My earliest memories reflect the strong and extended family ties surrounding me. I lived in an apartment flat one floor away from my maternal grandparents and two away from my Aunt Yette and cousin Vera Ribetski, In 1936, the Kindertransport Program began through which approximately 10,000 young people were saved by putting them on unescorted trains headed for England where they would be placed in children’s caps and foster homes. My Uncle Leo was in charge of this in my hometown. His efforts ensured that my sister, four cousins and I escaped.

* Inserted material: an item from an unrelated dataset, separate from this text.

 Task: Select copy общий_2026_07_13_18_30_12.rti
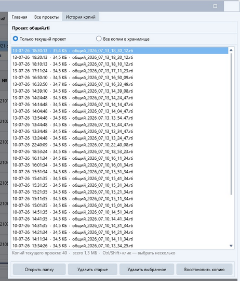tap(119, 50)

I left Leipzig in June 1939 and was taken in by my mother’s first cousin, Dora Binke, in London. One month later, my sister came to London and moved in with Dora’s daughter, Rosie Jacobson. On August 22, 1939, eleven days before the war broke out, my three other first cousins left on the Kindertransport and also moved in with the Binkes. I always made sure my sister and cousins were taken care of.
In August of 1939, the Refugee Committee, to avoid the expecting bombing in London, evacuated my cousins, sister and I to Cambridge and then to Devon. In the spring of 1940, I returned to London to live with the Binkes. Letters from my family in Germany stopped at the end of 1940 and I was desperate to learn about their condition.
I went back and forth between Cambridge and London and always made sure my sister and cousins were in safe homes. After three years in London, with the constant bombing and air raids, my sister and I moved back to Cambridge and lived in a hostel arranged through the Refugee Committee. Zilla joined us and we stayed there until it closed in the summer of 1945.
After the war, I extended my search for my parents and learned my father was killed in Dachau in April 1945, two weeks before the end of the war. Only in 1993, did I give up the search for my mother’s plight, based on the Red Cross’ suggestion.